Aufgabenstellung
Gib die Zeilen von der Zeile mit „Task: Open the gaben@valvesoftware.com“ bis einschließlich der Zeile mit „tap(945, 358)“ samt den Aufforderungen erneut aus. Verschiebe dabei jede Koordinate in den Antworten um 26, indem du zu jedem ihrer Werte 26 addierst.

******

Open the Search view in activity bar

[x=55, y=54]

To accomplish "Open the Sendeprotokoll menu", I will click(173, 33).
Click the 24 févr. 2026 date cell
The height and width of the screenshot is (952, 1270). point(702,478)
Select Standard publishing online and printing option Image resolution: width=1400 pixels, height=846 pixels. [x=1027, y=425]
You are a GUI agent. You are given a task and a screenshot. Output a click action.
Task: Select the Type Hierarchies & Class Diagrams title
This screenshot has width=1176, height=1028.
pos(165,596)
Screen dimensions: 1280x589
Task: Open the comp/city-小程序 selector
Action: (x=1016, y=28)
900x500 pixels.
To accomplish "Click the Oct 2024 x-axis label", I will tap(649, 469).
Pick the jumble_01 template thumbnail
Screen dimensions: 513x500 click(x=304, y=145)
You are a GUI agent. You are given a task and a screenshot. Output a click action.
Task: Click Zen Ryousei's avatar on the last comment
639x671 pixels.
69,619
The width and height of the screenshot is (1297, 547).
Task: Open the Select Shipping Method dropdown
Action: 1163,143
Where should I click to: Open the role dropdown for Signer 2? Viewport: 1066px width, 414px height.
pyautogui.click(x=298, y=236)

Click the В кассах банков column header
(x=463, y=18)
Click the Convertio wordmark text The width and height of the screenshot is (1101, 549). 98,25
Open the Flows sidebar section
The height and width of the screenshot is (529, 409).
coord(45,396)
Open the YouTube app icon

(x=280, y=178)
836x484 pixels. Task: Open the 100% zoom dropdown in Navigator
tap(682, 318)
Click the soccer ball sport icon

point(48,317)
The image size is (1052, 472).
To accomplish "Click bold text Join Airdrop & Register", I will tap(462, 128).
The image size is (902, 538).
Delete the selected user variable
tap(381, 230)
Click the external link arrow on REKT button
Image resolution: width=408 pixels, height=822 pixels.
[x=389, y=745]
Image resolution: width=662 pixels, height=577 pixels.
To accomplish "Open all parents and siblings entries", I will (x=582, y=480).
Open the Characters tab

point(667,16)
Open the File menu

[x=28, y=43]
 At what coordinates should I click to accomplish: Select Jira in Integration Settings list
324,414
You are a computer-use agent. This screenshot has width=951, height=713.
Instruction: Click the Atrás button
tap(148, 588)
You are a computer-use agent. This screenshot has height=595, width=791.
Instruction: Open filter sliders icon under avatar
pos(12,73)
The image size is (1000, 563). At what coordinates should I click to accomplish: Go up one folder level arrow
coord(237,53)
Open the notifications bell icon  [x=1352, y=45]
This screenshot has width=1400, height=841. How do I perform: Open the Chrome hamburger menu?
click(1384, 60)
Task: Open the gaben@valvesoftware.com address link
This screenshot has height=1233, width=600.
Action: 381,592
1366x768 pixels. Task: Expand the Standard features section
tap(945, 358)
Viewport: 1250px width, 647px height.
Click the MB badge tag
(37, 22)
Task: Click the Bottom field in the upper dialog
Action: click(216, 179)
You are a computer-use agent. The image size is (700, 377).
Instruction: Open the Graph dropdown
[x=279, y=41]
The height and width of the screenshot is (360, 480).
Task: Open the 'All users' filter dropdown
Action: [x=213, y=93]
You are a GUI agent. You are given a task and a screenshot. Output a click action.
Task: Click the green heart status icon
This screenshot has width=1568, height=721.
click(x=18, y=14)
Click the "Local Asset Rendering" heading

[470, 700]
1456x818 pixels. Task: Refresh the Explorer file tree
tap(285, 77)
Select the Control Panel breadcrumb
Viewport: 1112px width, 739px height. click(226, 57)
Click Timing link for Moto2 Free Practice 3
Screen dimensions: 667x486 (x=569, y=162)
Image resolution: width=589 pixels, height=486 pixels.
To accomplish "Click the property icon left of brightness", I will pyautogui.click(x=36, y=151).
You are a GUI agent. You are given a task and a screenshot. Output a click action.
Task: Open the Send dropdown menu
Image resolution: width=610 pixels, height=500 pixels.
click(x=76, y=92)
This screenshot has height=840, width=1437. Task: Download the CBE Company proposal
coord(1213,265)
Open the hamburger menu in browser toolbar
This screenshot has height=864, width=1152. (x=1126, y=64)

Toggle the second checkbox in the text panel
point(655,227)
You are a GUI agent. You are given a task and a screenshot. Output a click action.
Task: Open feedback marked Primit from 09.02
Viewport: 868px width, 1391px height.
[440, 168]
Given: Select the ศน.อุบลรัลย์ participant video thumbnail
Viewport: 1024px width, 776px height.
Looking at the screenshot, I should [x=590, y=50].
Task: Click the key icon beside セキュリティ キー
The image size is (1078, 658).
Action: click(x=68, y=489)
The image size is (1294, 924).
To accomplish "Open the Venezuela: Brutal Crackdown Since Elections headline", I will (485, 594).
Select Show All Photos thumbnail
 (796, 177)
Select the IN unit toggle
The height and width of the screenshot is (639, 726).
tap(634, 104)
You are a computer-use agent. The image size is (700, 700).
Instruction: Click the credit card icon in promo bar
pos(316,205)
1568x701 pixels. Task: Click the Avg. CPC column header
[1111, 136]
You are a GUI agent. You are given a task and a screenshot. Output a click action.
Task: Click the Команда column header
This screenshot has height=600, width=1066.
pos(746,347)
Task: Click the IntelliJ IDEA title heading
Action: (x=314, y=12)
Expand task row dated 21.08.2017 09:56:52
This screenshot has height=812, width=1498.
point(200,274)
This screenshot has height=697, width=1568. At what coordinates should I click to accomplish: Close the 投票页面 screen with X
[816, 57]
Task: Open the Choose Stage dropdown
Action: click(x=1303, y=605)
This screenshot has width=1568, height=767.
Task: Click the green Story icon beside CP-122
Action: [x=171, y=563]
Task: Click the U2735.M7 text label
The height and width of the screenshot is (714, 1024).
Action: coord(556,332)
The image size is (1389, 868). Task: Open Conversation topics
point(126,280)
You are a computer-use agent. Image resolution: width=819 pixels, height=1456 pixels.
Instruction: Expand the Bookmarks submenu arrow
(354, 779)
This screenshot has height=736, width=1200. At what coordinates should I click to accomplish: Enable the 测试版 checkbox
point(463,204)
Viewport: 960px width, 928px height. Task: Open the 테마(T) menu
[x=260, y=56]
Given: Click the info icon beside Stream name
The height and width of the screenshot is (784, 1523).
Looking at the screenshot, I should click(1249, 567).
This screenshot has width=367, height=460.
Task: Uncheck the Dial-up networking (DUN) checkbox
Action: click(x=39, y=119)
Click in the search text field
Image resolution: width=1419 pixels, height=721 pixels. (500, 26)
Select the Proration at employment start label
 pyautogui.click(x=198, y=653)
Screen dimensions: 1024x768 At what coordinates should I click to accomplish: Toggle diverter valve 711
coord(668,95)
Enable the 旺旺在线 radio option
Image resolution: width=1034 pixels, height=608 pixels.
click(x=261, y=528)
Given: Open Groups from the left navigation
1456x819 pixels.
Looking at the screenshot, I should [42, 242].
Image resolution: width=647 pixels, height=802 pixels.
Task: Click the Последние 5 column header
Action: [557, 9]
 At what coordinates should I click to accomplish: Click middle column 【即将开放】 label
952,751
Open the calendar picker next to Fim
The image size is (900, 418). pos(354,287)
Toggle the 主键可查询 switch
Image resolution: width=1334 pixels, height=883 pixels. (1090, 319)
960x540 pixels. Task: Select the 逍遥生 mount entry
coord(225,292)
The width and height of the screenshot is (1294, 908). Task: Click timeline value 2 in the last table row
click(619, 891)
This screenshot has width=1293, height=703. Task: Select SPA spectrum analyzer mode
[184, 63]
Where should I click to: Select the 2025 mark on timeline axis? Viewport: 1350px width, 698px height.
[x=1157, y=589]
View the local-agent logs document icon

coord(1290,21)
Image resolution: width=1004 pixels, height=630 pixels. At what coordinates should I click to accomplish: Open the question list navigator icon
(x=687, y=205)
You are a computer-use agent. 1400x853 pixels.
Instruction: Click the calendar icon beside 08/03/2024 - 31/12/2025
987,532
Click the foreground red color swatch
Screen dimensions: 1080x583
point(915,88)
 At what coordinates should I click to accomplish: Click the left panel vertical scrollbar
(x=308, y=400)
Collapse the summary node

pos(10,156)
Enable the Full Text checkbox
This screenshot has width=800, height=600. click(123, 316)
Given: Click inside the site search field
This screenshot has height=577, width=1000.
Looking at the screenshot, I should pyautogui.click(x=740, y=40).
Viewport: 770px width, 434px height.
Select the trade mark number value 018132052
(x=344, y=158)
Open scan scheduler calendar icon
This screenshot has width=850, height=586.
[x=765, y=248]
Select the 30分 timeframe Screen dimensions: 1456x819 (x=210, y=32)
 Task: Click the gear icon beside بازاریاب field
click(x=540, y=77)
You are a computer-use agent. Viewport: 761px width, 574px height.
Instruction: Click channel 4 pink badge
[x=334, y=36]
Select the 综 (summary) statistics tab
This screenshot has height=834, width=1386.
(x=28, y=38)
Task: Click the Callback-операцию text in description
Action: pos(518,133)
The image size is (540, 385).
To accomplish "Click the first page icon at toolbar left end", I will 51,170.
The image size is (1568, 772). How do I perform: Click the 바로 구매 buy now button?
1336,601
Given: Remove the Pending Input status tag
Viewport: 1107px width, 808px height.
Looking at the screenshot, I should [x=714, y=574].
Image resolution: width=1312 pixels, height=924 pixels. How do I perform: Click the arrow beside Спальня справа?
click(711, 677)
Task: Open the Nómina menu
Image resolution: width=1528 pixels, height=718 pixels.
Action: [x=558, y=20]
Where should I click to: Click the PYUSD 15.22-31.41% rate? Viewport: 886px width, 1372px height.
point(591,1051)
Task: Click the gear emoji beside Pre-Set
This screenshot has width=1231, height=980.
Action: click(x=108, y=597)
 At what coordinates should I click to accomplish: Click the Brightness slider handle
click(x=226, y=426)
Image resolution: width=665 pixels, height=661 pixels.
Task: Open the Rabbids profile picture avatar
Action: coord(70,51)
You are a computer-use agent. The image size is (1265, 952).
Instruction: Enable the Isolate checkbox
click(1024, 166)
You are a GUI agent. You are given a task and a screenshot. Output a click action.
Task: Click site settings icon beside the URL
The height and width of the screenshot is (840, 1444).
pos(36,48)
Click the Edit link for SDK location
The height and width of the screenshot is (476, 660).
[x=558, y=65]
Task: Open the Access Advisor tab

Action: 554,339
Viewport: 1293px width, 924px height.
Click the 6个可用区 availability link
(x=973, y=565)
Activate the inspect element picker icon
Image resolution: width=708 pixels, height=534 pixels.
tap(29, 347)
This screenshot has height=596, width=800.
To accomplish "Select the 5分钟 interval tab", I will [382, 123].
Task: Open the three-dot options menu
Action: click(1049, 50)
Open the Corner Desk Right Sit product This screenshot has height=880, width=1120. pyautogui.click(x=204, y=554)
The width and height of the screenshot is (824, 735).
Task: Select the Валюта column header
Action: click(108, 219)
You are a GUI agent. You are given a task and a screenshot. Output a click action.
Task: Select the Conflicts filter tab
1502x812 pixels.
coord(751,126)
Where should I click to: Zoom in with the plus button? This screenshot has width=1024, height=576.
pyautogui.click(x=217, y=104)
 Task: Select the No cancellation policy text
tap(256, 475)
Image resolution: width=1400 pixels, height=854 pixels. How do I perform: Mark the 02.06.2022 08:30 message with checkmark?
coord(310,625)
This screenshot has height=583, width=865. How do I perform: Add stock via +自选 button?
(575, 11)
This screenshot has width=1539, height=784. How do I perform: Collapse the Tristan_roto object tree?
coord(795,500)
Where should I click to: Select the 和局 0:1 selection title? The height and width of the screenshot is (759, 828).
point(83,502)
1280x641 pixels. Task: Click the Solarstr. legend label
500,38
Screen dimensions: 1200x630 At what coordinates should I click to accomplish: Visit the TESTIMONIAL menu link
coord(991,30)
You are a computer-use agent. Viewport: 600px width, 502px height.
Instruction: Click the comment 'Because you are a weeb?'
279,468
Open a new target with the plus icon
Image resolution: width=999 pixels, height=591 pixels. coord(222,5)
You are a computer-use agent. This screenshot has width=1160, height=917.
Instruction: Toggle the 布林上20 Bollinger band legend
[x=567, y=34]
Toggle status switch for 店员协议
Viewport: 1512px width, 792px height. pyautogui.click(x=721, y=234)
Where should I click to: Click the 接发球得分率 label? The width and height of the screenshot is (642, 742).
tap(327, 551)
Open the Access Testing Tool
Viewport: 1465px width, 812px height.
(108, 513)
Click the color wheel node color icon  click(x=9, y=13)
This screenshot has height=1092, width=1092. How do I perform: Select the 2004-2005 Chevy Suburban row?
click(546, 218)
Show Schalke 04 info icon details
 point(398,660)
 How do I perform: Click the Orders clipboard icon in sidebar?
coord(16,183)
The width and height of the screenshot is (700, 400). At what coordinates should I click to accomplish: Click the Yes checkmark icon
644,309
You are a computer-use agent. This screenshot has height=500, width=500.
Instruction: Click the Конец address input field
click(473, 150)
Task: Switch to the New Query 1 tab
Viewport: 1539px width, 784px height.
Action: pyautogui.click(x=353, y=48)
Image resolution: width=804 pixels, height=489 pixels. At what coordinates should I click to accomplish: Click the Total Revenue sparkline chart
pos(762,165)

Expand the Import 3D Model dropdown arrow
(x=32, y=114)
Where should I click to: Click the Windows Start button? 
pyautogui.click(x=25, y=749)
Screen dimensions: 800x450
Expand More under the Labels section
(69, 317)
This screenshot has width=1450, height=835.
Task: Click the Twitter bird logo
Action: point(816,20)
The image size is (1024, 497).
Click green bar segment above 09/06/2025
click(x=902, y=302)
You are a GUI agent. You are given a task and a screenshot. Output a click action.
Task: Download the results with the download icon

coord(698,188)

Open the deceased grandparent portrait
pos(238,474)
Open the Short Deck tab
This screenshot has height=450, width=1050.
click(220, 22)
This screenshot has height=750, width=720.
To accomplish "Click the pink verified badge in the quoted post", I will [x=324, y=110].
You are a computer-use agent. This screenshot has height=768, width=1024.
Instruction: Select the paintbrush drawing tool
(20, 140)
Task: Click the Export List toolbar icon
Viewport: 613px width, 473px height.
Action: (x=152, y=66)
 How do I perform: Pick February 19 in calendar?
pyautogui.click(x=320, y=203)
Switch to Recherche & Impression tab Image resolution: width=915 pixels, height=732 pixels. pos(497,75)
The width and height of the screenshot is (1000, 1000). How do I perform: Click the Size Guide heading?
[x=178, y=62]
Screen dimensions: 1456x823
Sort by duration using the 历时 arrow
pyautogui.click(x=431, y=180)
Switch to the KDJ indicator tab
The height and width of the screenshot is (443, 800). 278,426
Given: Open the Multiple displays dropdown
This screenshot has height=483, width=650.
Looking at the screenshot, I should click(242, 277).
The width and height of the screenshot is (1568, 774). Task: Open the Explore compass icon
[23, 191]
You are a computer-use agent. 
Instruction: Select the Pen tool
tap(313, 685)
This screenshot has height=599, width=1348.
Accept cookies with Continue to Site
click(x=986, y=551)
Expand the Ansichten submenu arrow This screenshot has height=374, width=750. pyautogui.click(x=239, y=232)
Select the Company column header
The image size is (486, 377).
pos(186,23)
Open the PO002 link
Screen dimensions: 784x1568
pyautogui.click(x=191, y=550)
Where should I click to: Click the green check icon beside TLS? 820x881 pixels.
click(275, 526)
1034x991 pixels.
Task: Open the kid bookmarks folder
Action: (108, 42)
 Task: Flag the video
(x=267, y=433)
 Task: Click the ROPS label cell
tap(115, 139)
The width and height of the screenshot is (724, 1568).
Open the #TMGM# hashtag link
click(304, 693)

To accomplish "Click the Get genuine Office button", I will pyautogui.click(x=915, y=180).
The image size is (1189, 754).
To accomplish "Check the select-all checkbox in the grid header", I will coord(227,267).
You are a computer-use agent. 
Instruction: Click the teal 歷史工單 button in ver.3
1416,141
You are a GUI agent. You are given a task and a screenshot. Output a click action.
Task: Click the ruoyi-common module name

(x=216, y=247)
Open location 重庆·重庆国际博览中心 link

******

Ergebnis
Task: Open the gaben@valvesoftware.com address link
This screenshot has height=1233, width=600.
Action: 407,618
1366x768 pixels. Task: Expand the Standard features section
tap(971, 384)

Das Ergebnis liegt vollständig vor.